Modern GPUs, like the NVIDIA G80 graphic processors, open a completely new field to optimize embarrassingly parallel algorithms. With the introduction of general purpose programming framework such as NVidia CUDA, it is possible to make full use of the computational power of such devices. Implementing an algorithm on a GPU confronts the programmer with a new set of challenges for program optimization. Some of the most notable ones are isolating the part of the algorithm that can be optimized to run on the GPU; tuning the program for the GPU memory hierarchy whose organization and performance implications are radically different from those of general purpose CPU's; and optimizing programs at the instruction-level for the GPU.
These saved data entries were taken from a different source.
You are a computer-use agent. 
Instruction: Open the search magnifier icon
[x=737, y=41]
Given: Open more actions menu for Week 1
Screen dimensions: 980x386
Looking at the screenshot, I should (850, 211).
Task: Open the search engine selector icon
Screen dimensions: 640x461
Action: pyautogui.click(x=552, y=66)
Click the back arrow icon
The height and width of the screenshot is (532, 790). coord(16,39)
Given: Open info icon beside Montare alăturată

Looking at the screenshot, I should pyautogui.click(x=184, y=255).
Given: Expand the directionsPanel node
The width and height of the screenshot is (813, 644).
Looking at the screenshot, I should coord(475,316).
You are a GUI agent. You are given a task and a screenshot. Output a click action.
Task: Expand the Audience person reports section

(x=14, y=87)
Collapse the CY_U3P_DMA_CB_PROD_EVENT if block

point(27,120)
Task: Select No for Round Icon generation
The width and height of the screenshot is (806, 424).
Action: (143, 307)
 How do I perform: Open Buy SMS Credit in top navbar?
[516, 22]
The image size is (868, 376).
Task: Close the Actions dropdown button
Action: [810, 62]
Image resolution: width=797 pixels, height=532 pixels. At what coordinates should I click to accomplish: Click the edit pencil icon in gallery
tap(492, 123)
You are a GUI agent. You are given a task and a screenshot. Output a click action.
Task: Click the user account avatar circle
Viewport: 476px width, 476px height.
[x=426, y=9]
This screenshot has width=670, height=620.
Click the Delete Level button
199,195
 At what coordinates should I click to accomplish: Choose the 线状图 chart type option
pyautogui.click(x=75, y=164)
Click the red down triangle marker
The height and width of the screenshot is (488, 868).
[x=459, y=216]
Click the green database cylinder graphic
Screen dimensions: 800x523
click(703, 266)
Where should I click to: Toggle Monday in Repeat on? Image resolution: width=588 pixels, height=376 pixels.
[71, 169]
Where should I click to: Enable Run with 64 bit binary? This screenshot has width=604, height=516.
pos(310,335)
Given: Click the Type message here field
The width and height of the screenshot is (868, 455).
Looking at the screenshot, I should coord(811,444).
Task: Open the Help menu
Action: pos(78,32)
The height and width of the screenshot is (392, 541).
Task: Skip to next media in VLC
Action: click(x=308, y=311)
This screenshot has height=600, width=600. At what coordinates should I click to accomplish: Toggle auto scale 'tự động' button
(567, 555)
In this presentation, I'll discuss different approaches for optimizing the memory usage and access patterns for GPUs and propose a class of memory layout optimizations that can take full advantage of the unique memory hierarchy of NVIDIA CUDA. Furthermore, we analyze the performance increase by fully unrolling the innermost loop of the algorithm and propose guidelines on how to best unroll a program for the GPU. In particular, even that loop unrolling is a common optimization, the performance improvement on a GPU derives from a completely different aspect of this architecture.

To demonstrate these optimizations, we picked an embarrassingly parallel algorithm used by the Gravit gravity simulator that calculates the far field forces. The algorithm allows us to demonstrate and to explain the performance increase gained by loop unrolling, as well as, the memory hierarchy optimizations. Our results show that our approach is quite effective. After applying our technique to the algorithm used in the Gravit gravity simulator, we observed a 1.27x speedup compared to the baseline GPU implementation. This represents a 87x speedup to the original CPU implementation.